Aston Martin Valkyrie.

Aston Martin Valkyrie supercar with the heart of an F1 racer

THE engine for the new Aston Martin Valkyrie is set to be a screaming engineering marvel.

The F1-inspired 6.5-litre V12 will be one of the most powerful engines on the market.

It produces 746kW and 740Nm and the crescendo of revs tops 11,100rpm - or about double the redline of the average car and far superior to any non-turbo car engine that meets modern emissions standards.

Aston Martin's chief Andy Palmer believes this is the ultimate experience for any petrolhead.

"To anyone with a drop of petrol in their blood, a high-revving naturally aspirated V12 is the absolute pinnacle," says Palmer.

The Aston Martin Valkyrie will sound like an old-school F1 racer.
The Aston Martin Valkyrie will sound like an old-school F1 racer.

"Nothing sounds better or encapsulates the emotion and excitement of the internal combustion engine more completely."

The engine is supposed to hearken back to the screaming, high-revving Formula One engines of the '90s. And thanks to Aston Martin's partnership with renowned engine builder Cosworth, the Valkyrie's engine draws on the best F1 tech available.

Replicating race construction methods and materials, Aston Martin and Cosworth machined internal engine parts to reduce weight and increase strength. The massive V12 weighs just 206kg.

In the Valkyrie, unlike any other car on the road, the engine is effectively part of the structure - without the V12 there would be nothing to join the front and rear assemblies.

"Despite the apparently insurmountable challenges it presented, there was never any question that the Aston Martin Valkyrie would make do with anything less," says Palmer.

"From the outset the team at Cosworth were unflinching in their commitment to achieving benchmarks which pushed the boundaries of the possible.

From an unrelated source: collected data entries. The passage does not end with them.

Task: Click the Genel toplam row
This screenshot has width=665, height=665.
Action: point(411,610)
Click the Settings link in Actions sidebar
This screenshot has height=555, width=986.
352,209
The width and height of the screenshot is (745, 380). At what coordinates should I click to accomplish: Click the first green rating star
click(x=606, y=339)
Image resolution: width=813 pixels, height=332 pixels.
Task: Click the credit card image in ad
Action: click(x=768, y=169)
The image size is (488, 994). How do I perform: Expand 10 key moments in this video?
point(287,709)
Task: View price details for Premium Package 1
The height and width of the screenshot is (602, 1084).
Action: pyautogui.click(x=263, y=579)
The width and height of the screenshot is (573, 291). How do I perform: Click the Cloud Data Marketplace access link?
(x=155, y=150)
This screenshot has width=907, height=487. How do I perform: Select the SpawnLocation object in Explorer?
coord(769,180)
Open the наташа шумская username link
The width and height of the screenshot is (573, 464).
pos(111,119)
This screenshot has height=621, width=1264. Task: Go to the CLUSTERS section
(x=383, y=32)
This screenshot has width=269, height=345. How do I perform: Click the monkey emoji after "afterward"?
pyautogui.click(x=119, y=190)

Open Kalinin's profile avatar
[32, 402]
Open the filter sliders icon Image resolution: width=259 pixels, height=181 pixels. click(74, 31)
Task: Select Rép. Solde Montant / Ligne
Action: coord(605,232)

"The result is a quite extraordinary engine. One which I doubt will ever be surpassed."

The Aston Martin Valkyrie engine uses F1 construction methods to reduce weight.
The Aston Martin Valkyrie engine uses F1 construction methods to reduce weight.

Cosworth boss Bruce Wood says: "Decades in F1 taught us to expect pretty demanding specifications. But when we started talking about specifics of power, weight, emissions compliance and durability combined with ever harder and sometimes conflicting targets, we knew this would be a challenge like no other."

For all its outputs, the Valkyrie's engine won't be operating alone. Aston Martin will couple the petrol engine with an electric motor to boost power.